Todos esos galardones no modificaron su actitud humilde, reservada y curiosa. La rutina era más o menos la misma cada día: desayunaba en La Farola cercana a Santa Fe y Callao, y hacía bocetos sobre las servilletas de papel. Luego caminaba unos pocos metros hasta su estudio, actual sede de la fundación que lleva su nombre, donde trabajaba en un escritorio repleto de marcadores, lápices de colores, reglas, papeles y agendas.
Recibía allí hasta el mediodía la visita de estudiantes de arquitectura y de arte, profesores, funcionarios, clientes. Hombre de pocas palabras, a todos escuchaba con atención. Tras el almuerzo llegaba la siesta, acompañado por sus gatos. Y después las cinco, cuando terminaba la jornada laboral, solía visitar muestras de arte en museos y galerías.
Los sábados los dedicaba a pintar, vestido con su infaltable traje y corbata, que usaba hasta en la playa y muchas veces terminaba salpicado. Y se juntaba con amigos y su mujer, Teresa, a tomar un “copetín” en su bar favorito: el Pink Gin.
Disfrutaba además de cocinar para ellos en su casa, donde las pastas italianas eran un clásico de los domingos. Su pasión por experimentar lo llevó a crear recetas irrepetibles, como una salsa a base de yerba mate. Pasó muchos veranos con su familia en La Toninas, y en la casa que construyó después en Pinamar.
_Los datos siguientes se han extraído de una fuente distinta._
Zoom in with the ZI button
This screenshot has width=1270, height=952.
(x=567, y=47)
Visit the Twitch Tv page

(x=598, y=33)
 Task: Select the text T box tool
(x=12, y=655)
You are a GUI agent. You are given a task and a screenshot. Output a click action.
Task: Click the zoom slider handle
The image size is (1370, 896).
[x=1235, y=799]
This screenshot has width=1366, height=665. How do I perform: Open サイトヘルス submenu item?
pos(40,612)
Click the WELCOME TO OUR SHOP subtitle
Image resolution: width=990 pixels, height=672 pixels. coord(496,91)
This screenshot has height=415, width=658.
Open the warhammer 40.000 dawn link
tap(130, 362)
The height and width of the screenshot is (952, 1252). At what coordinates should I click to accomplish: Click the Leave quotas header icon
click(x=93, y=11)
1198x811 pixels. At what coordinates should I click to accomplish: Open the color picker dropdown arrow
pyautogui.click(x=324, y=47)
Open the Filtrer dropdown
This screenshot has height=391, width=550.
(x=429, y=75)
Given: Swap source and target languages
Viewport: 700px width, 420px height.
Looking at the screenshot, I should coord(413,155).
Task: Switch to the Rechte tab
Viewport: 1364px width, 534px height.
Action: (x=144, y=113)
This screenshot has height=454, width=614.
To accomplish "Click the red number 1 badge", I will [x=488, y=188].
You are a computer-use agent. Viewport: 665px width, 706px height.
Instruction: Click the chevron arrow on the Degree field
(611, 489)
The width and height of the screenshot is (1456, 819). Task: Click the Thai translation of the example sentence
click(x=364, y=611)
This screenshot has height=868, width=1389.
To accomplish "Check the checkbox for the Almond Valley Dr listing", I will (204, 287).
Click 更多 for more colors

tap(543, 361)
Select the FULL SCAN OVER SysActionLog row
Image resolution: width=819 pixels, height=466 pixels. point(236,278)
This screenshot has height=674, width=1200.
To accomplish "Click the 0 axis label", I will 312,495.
Ninguno de estos hábitos lo convirtieron en una persona solemne. Entre sus juegos preferidos se contaban los que inventaba con su hija Joaquina, como uno que involucraba a su colección de máscaras de diversas procedencias. Y así como sus proyectos de arquitectura reflejan una gran libertad para experimentar con materiales, técnicas y colores, para crear obras de arte usó lápices, pasteles, tinta china, óleos, acrílicos y hasta pintura en aerosol. Buscaba expresar sus ideas, sin importar que fuera de forma abstracta o figurativa.
“No me interesaba tanto si estaba en un movimiento de arquitectura o de arte o en otro –aclara el texto–, si seguía con el mismo estilo o cambiaba. Es importante no tener miedo a cambiar”.